4) Les participants ont analysé la situation intérieure en Palestine et sont tombés d’accord sur la nécessité de mener à terme les réformes dans tous les domaines, de soutenir le processus démocratique dans tous ses aspects et de tenir des élections municipales et législatives, dans les temps voulus, selon une loi électorale à définir ensemble. La Conférence recommande au Conseil Législatif de prendre des mesures pour amender la loi sur les élections législatives, en se basant sur une division égale des sièges dans un système mixte, et recommande aussi que la loi sur les élections locales soit amendée sur la base de la représentation proportionnelle.

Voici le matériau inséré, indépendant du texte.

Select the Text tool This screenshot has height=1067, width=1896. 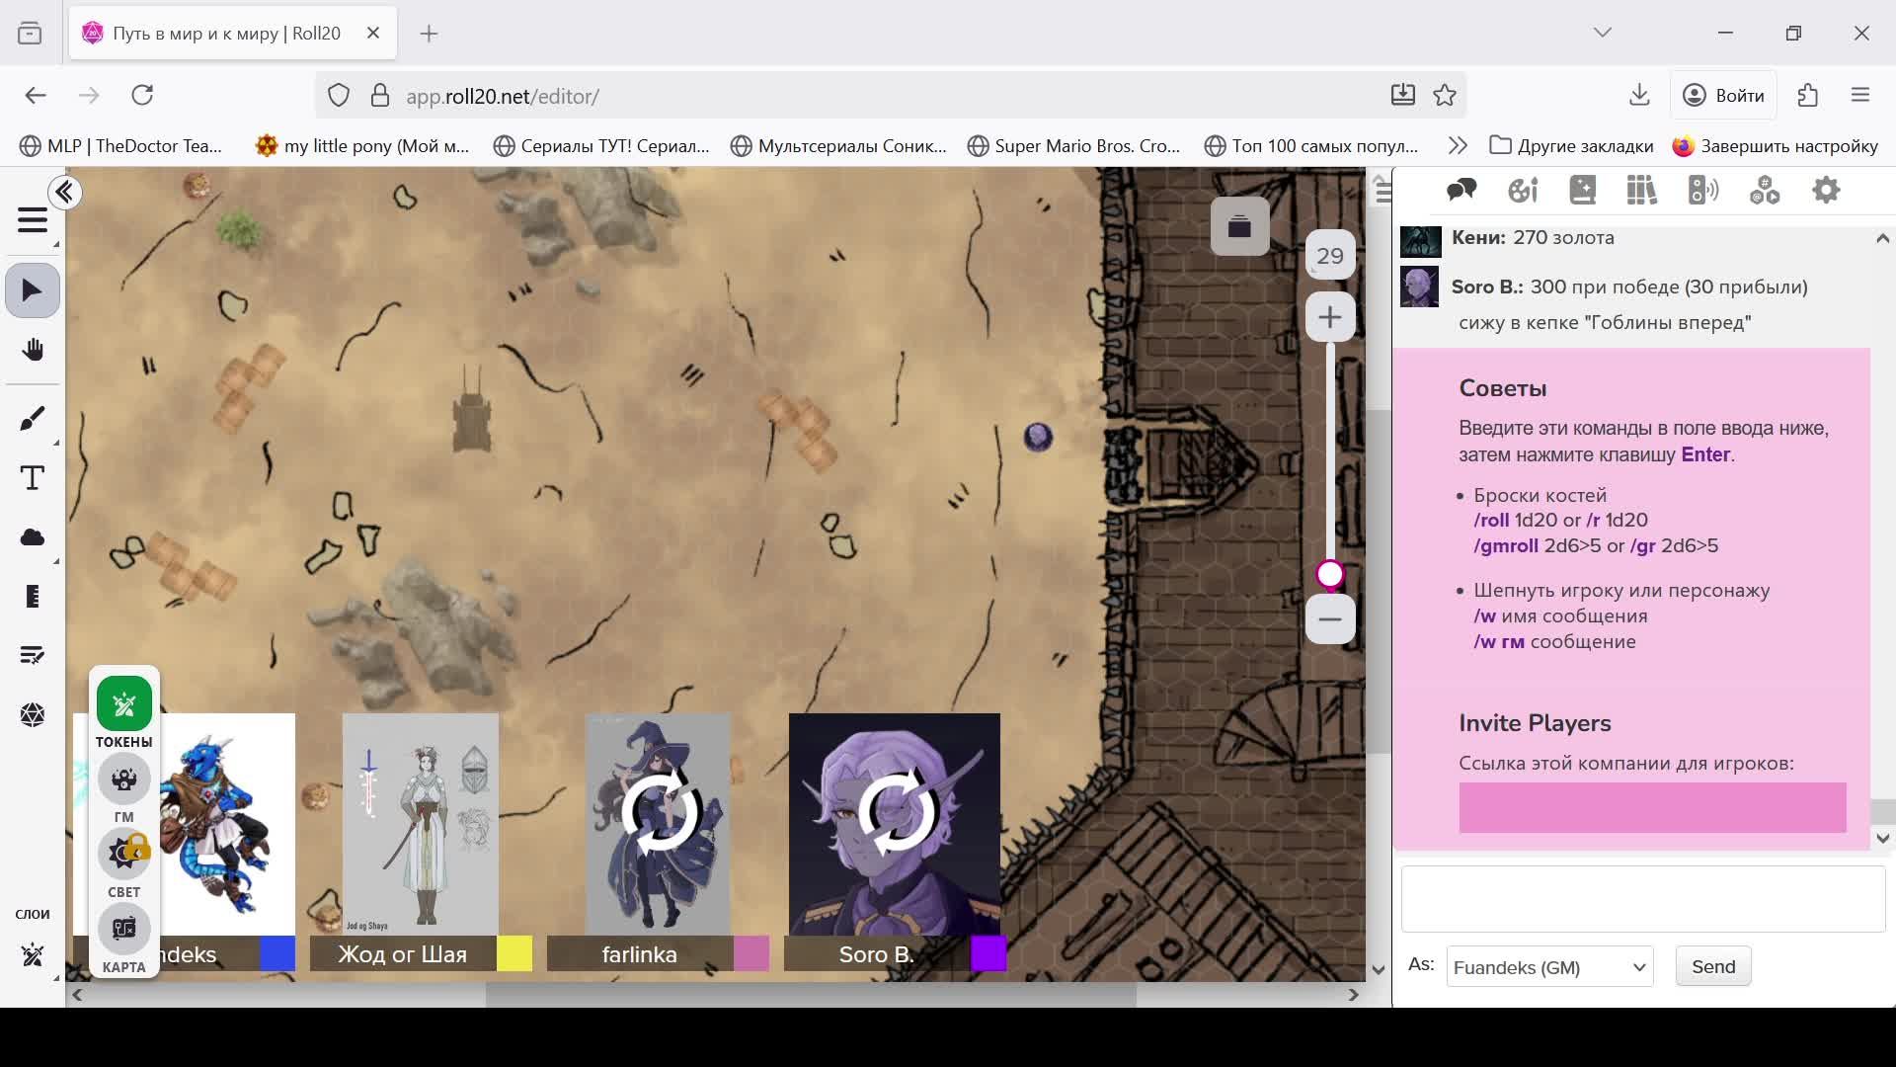coord(33,478)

5) Les participants se sont mis d’accord pour développer l’Organisation de Libération de la Palestine -informations, sites Internet- sur des bases à définir de manière à inclure tous les groupes et organisations palestiniens, car l’OLP est le seul représentant légitime du peuple palestinien. Dans ce but il a été décidé de former un comité afin de définir ces bases. Il comprendra le président du Conseil national, des membres du comité exécutif de l’OLP, les secrétaires généraux de tous les groupes palestiniens et des personnalités nationales indépendantes.
6) Les participants unanimes considèrent que le dialogue est la seule solution pour l’interaction entre tous les groupes, afin de soutenir l’unité nationale et l’unité dans les rangs palestiniens. Unanimement ils interdisent l’utilisation des armes dans les conflits internes, appellent au respect des droits des citoyens palestiniens, à ne pas les bafouer, et s’accordent que la continuation du dialogue dans la période qui s’ouvre est une nécessité élémentaire pour parler d’une seule voix et préserver les droits des Palestiniens.